Никогда еще «город» не слышал такого истошного рева, каким я разразился, обнаружив пропажу. Благородное оружие (в пяти шагах убивает наповал человека) уже тяжелило мне правую руку, а в левой дергалась смешная меховая Фока, и я видел себя кумиром двора. Горе от пропажи, ввергшей меня в прежнее ничтожество, усугублялось потерей доверия к миру, впервые посунувшегося ко мне страшным свиным рылом. Но хватит об этом, я поддался скольжению памяти, ведь ко времени, с которого начинается мой рассказ, «город» освободился и от нахального нищего, и от обезьяны Фоки, и от дорогого изобилия (оно сосредоточилось в нескольких Торгсинах) — походы матери лишились и тени корысти, стали чистой данью молодым привычкам, но она по-прежнему изредка брала меня с собой — порыться в книжной рухляди букинистических магазинов.

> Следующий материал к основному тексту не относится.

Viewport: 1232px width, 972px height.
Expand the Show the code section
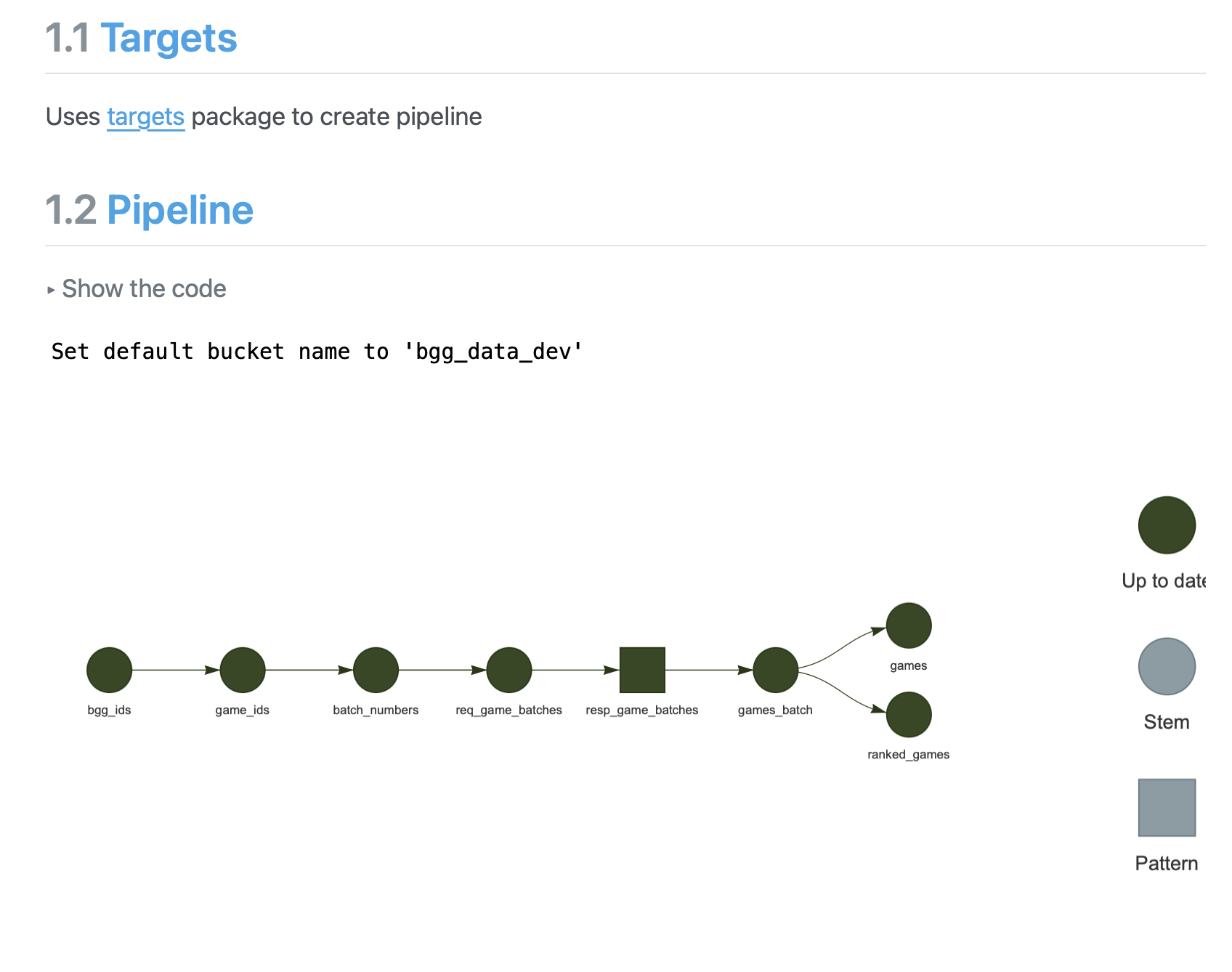tap(144, 288)
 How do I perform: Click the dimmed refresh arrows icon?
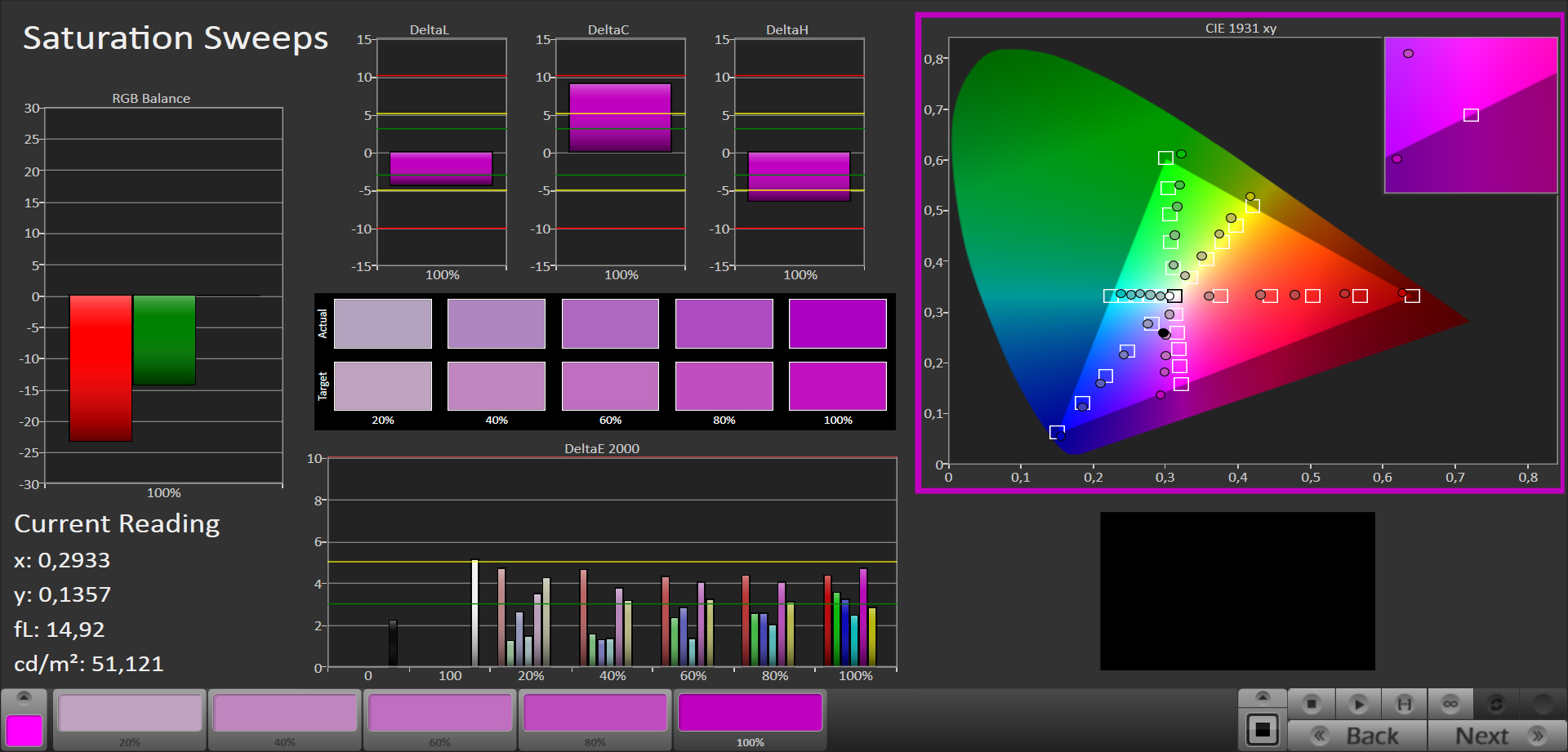1496,703
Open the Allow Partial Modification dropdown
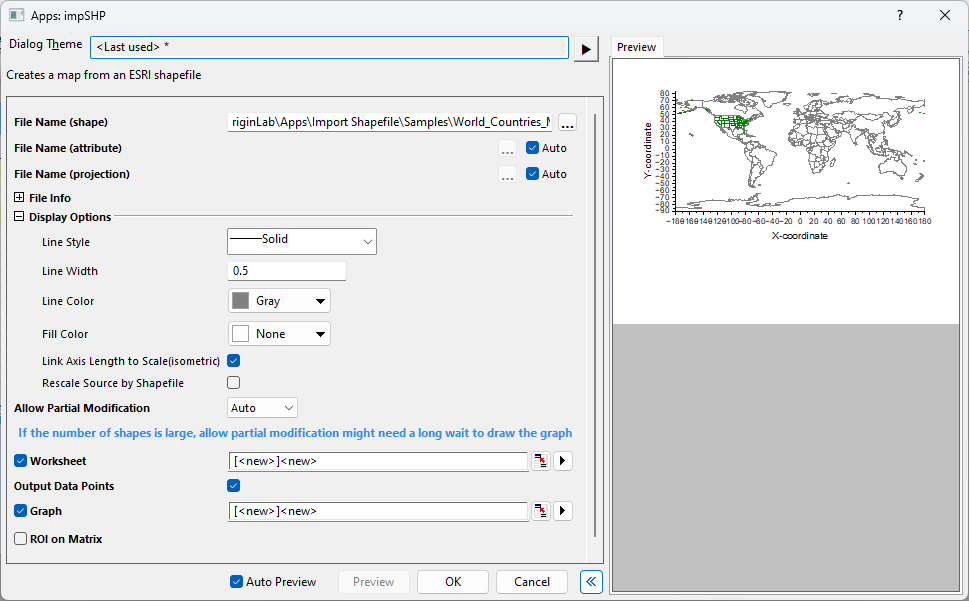969x601 pixels. tap(284, 407)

…Перейдя у Кривоколенного переулка Мясницкую, еще не ставшую улицей Кирова, мы вместо того, чтобы повернуть налево мимо источавшего спертый резиновый запах магазина, некогда торговавшего всевозможными изделиями из резины, а сейчас, в начале тридцатых, лишь странными полукалошами-полуботинками по ордерам, двинулись напрямик, в Милютинский переулок, возможно уже ставший улицей Мархлевского, но еще не привыкший к новому названию, в узкую, глубокую щель меж высоченных домов, над которыми, как и над всем городом, пугающе возносилась мрачная громада городской телефонной станции, тогда единственной в Москве. Здание это — по-прежнему темное и угрюмое — сохранилось по сию пору в отличие от многих бесценных памятников отечественного зодчества, но, умаленное общим ростом города, не так бросается в глаза.
Мама вошла в подъезд дома против наглухо замкнутых, будто сросшихся со стенами ворот телефонной станции, коротко приказав мне ждать. Не знаю, почему она не взяла меня с собой. Сейчас принято таскать детей повсюду, а мама тщательно отстраняла меня от взрослой жизни, считая, что я должен обходиться миром своих однолетков, помимо, разумеется, семьи. Печать тайны на бытии взрослых заставляла меня относиться к ним с благоговением; рудимент почтительности сохранился по сию пору: даже вышагнув за шестьдесят, я не могу ответить на «ты» человеку старше меня и всякий раз ужасаюсь, когда «тыкают» пожилых людей румяные мелкотравчатые сановнички.